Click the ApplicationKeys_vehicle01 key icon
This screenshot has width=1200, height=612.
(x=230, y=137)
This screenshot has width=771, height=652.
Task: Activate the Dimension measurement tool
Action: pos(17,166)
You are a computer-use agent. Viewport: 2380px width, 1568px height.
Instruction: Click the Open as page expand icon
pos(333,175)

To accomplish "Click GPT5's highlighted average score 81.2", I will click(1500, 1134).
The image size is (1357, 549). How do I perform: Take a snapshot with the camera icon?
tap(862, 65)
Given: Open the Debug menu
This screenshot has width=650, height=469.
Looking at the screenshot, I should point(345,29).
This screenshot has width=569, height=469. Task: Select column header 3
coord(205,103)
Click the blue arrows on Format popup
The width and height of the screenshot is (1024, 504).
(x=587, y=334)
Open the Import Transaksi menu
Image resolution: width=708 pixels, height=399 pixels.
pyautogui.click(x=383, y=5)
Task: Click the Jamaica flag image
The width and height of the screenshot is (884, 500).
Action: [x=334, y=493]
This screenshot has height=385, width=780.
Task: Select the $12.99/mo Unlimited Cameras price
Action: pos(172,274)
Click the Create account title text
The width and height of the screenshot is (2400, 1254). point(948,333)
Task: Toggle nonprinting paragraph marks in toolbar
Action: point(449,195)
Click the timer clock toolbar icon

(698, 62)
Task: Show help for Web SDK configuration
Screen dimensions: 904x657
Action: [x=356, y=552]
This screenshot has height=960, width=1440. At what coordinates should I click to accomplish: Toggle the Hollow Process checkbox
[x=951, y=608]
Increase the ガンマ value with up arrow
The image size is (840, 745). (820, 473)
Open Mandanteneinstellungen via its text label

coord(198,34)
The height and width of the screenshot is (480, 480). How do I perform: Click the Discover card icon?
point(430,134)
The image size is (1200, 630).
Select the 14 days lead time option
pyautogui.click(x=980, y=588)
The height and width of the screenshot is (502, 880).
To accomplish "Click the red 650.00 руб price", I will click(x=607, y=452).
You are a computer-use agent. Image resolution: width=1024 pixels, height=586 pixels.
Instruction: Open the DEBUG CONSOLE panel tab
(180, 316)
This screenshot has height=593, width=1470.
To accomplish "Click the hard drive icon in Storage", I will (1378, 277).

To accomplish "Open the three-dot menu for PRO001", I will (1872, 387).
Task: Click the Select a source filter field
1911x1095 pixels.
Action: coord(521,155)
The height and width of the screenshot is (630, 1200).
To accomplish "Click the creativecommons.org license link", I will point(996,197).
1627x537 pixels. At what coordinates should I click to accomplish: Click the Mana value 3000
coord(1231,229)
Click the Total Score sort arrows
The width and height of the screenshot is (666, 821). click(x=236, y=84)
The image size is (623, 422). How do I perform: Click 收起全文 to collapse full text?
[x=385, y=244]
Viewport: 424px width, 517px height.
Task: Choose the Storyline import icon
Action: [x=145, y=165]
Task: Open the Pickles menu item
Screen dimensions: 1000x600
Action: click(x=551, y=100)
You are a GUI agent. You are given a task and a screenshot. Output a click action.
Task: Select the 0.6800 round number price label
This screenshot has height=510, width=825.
+ + +
> _Instructions to follow_: Down to the last character, restate every record.

> _Solution to the exercise_:
Click the ApplicationKeys_vehicle01 key icon
This screenshot has width=1200, height=612.
(x=230, y=137)
This screenshot has width=771, height=652.
Task: Activate the Dimension measurement tool
Action: pos(17,166)
You are a computer-use agent. Viewport: 2380px width, 1568px height.
Instruction: Click the Open as page expand icon
pos(333,175)

To accomplish "Click GPT5's highlighted average score 81.2", I will click(1500, 1134).
The image size is (1357, 549). How do I perform: Take a snapshot with the camera icon?
tap(862, 65)
Given: Open the Debug menu
This screenshot has width=650, height=469.
Looking at the screenshot, I should point(345,29).
This screenshot has width=569, height=469. Task: Select column header 3
coord(205,103)
Click the blue arrows on Format popup
The width and height of the screenshot is (1024, 504).
(x=587, y=334)
Open the Import Transaksi menu
Image resolution: width=708 pixels, height=399 pixels.
pyautogui.click(x=383, y=5)
Task: Click the Jamaica flag image
The width and height of the screenshot is (884, 500).
Action: [x=334, y=493]
This screenshot has height=385, width=780.
Task: Select the $12.99/mo Unlimited Cameras price
Action: pos(172,274)
Click the Create account title text
The width and height of the screenshot is (2400, 1254). point(948,333)
Task: Toggle nonprinting paragraph marks in toolbar
Action: point(449,195)
Click the timer clock toolbar icon

(698, 62)
Task: Show help for Web SDK configuration
Screen dimensions: 904x657
Action: [x=356, y=552]
This screenshot has height=960, width=1440. At what coordinates should I click to accomplish: Toggle the Hollow Process checkbox
[x=951, y=608]
Increase the ガンマ value with up arrow
The image size is (840, 745). (820, 473)
Open Mandanteneinstellungen via its text label

coord(198,34)
The height and width of the screenshot is (480, 480). How do I perform: Click the Discover card icon?
point(430,134)
The image size is (1200, 630).
Select the 14 days lead time option
pyautogui.click(x=980, y=588)
The height and width of the screenshot is (502, 880).
To accomplish "Click the red 650.00 руб price", I will click(x=607, y=452).
You are a computer-use agent. Image resolution: width=1024 pixels, height=586 pixels.
Instruction: Open the DEBUG CONSOLE panel tab
(180, 316)
This screenshot has height=593, width=1470.
To accomplish "Click the hard drive icon in Storage", I will (1378, 277).

To accomplish "Open the three-dot menu for PRO001", I will (1872, 387).
Task: Click the Select a source filter field
1911x1095 pixels.
Action: coord(521,155)
The height and width of the screenshot is (630, 1200).
To accomplish "Click the creativecommons.org license link", I will point(996,197).
1627x537 pixels. At what coordinates should I click to accomplish: Click the Mana value 3000
coord(1231,229)
Click the Total Score sort arrows
The width and height of the screenshot is (666, 821). click(x=236, y=84)
The image size is (623, 422). How do I perform: Click 收起全文 to collapse full text?
[x=385, y=244]
Viewport: 424px width, 517px height.
Task: Choose the Storyline import icon
Action: [x=145, y=165]
Task: Open the Pickles menu item
Screen dimensions: 1000x600
Action: click(x=551, y=100)
You are a GUI agent. You are given a task and a screenshot. Output a click action.
Task: Select the 0.6800 round number price label
This screenshot has height=510, width=825.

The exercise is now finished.